About Being a Sherlockian is a successor to About Sixty, the anthology I produced last year with essays by 60 Sherlockians each championing one of the original 60 Canonical tales as “the best”. I had so much enjoyment out of that project, and the idea of a book by 60 diverse Sherlockian authors was so well received, that I was eager to do it again, and I thought it would be a compelling way to describe the breadth and diversity of Sherlockian life.

How did you choose the sixty participants and their topics for About Being a Sherlockian?

The new book includes 19 authors who also appeared in About Sixty, and 41 newcomers. I tried to cover as many different aspects of Sherlockiana as possible, so I looked for a collector or two, a society organizer or two, a librarian, a pastiche author, an actor, and so on. I also tried for diversity in age and geography, and a balance of the sexes. The majority of the authors, though not all, are people I know as friends, either in person or through online activity.

How did you choose to arrange the sixty essays in the book?

It took a while to think that through, but eventually I grouped them into five sections, with names evocative of the five books of canonical short stories: “The Advent of Sherlock Holmes” with an emphasis on how people first met Holmes and how they have grown in this community; “The Members”, mostly about Sherlockian societies; “The Retooling”, about new understandings of Sherlock Holmes and new ways of being a Sherlockian; “His Latest Bows”, about some individual variations and explorations; and “The Book-Case”, about Sherlockians as authors, readers, and traffickers in books.

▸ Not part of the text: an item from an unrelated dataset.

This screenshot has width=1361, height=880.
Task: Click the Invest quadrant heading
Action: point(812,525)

I know all sixty essays are your favorite for different reasons, but are there some that stick out for particular reasons?

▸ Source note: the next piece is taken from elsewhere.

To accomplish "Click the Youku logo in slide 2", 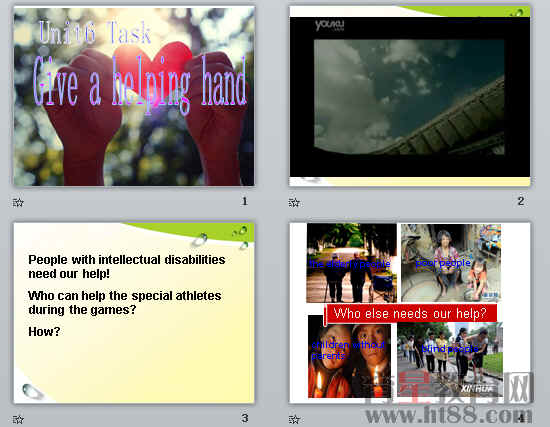I will coord(329,25).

There’s such a variety that it’s impossible to rank them. This book has four essays by authors who are fairly well known outside just the Sherlockian world, and I was glad to get them involved early — they added credibility as the book took shape. But many of the other 56 pieces are gems too. Someone said this week that they were brought to tears twice reading the book, by the words of Mattias Boström and Tim Johnson, and I can understand why. I’m also proud to have included a memorable, flag-planting essay by Elinor Gray, an advocate of Holmes as “queer detective”; a touching reminiscence by John Sherwood about his experiences impersonating Holmes; and the wonderful “The Bones of Justice” by Carlina de la Cova.

You aren't a Sherlockian that lets the grass grow underneath him.  What projects are on the horizon for you?

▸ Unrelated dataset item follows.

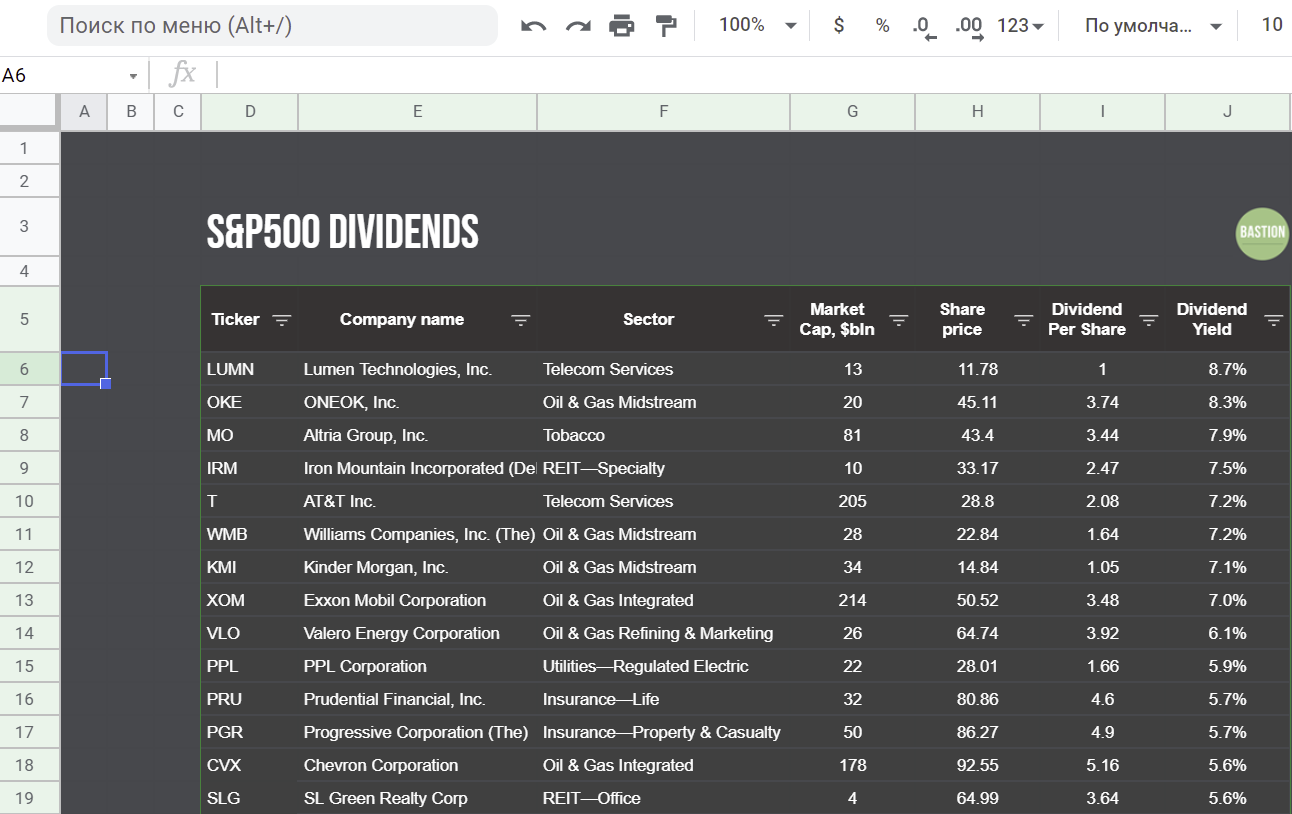Click the Redo arrow icon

There will be a third 60-author anthology next year, Sherlock Holmes Is Like, with essays comparing Sherlock Holmes to figures of history, mythology and literature, including Houdini, Robin Hood, Hamlet, Doctor Who, and Peter Pan. The authors will include many veterans of the first two collections, but about half of them will be newcomers.

No matter the subject matter, if Chris Redmond is behind the project.  You know it's going to be good!

1 comment:

  1. I was certainly moved to tears by the Bostrom and Johnson essays. I may have mentioned that in my post. These feelings go deep, and all of us who have followed the adventures of Sherlock Holmes most of our adult lives understand why.